→ **What the exercise asks**: Copy out all of the entries, keeping every word the same.

↓

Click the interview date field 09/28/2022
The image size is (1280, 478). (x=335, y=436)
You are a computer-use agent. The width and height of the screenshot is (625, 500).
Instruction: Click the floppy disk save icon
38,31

↑

→ **Task result**:
Click the interview date field 09/28/2022
The image size is (1280, 478). (x=335, y=436)
You are a computer-use agent. The width and height of the screenshot is (625, 500).
Instruction: Click the floppy disk save icon
38,31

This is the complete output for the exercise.